No speedup with torchvision.io and weird behavior with ConvertImageDtype

Hi,
I’ve been trying to use the new torchvision.io + torch.jit to speedup my data loading when I noticed some weird behavior: 1) transforms.Resize is slow (for upsampling) when combined with transforms.ConvertImageDtype, 2) io.read_image + transforms.ConvertImageDtype does not return the same output as read_with_pil and transforms.ToTensor.

Below is the code to test this for reproduction (excuse the formatting, it was done on a notebook). Also, I have a 64x64 RGB image called “1.jpg” in the same directory as this file:

import torch
import torchvision.transforms as T
import torch.nn as nn
from torch.utils.data import Dataset, DataLoader
from PIL import Image
from tqdm import tqdm
import torchvision.io as io

def pil_loader(path):
    with open(path, 'rb') as f:
        with Image.open(f) as img:
            return img.convert('RGB')
        
def torch_loader(path):
    mode = io.ImageReadMode.RGB
    return io.read_image(path, mode)

class myDataset(Dataset):
    def __init__(self, num_images=10_000, aug=None, loader=pil_loader):
        self.aug = aug
        self.num_images = num_images
        self.img_path = "1.jpg"
        self.loader = loader
    
    def __len__(self):
        return self.num_images
    
    def __getitem__(self, idx):
        img = self.loader(self.img_path)
        if self.aug is not None:
            return self.aug(img)
        return img


img_size = 224
mean = (0.1, 0.1, 0.1)
std = (0.2, 0.2, 0.2)

aug1 = T.Compose([T.Resize((img_size, img_size)), T.ToTensor(), T.Normalize(mean, std)])

===============

**Directive 1**
Say whether each statement agrees with the forum post, answering yes or no and quoting the words from the post that decide it. (a) The author's test image is a 64x64 RGB file. (b) The author reports transforms.Resize being slow for downsampling. (c) By default, myDataset reports a length of 10,000 images.
**Directive 2**
Copy word for word everything in the forum post from "if self.aug is" down to "T.ToTensor(), T.Normalize(mean, std)])".
The rows that come next have no connection to the forum post.

**Information provided**

===============

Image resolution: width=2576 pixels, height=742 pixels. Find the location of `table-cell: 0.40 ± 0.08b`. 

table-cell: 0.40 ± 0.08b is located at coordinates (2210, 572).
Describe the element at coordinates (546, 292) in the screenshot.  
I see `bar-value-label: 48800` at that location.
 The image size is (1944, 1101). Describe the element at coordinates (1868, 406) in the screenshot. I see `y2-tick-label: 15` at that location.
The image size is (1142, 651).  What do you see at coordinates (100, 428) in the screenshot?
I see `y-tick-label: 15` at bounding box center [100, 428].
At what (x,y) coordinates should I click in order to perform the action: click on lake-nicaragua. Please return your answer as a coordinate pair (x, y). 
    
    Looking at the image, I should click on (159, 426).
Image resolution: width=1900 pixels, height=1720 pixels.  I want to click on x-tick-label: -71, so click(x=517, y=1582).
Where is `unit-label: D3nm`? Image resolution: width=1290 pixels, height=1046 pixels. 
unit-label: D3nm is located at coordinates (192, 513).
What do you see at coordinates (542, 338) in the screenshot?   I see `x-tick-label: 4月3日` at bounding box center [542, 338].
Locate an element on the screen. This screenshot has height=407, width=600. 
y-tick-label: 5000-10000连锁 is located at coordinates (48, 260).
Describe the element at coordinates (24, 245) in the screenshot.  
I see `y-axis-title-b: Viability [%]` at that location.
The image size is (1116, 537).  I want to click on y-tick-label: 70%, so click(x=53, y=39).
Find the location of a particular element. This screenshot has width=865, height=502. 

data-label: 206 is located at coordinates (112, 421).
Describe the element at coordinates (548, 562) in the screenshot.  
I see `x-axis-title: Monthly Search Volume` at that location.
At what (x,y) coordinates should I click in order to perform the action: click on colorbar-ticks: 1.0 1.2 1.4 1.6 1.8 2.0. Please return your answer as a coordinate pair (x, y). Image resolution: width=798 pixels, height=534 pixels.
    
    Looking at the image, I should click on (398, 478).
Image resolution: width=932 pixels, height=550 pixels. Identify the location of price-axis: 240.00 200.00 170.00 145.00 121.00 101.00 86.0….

===============

**Task response 1**
(a) Yes: "I have a 64x64 RGB image called"
(b) No: "transforms.Resize is slow (for upsampling) when combined with transforms.ConvertImageDtype"
(c) Yes: "num_images=10_000"

**Task response 2**
if self.aug is not None:
            return self.aug(img)
        return img


img_size = 224
mean = (0.1, 0.1, 0.1)
std = (0.2, 0.2, 0.2)

aug1 = T.Compose([T.Resize((img_size, img_size)), T.ToTensor(), T.Normalize(mean, std)])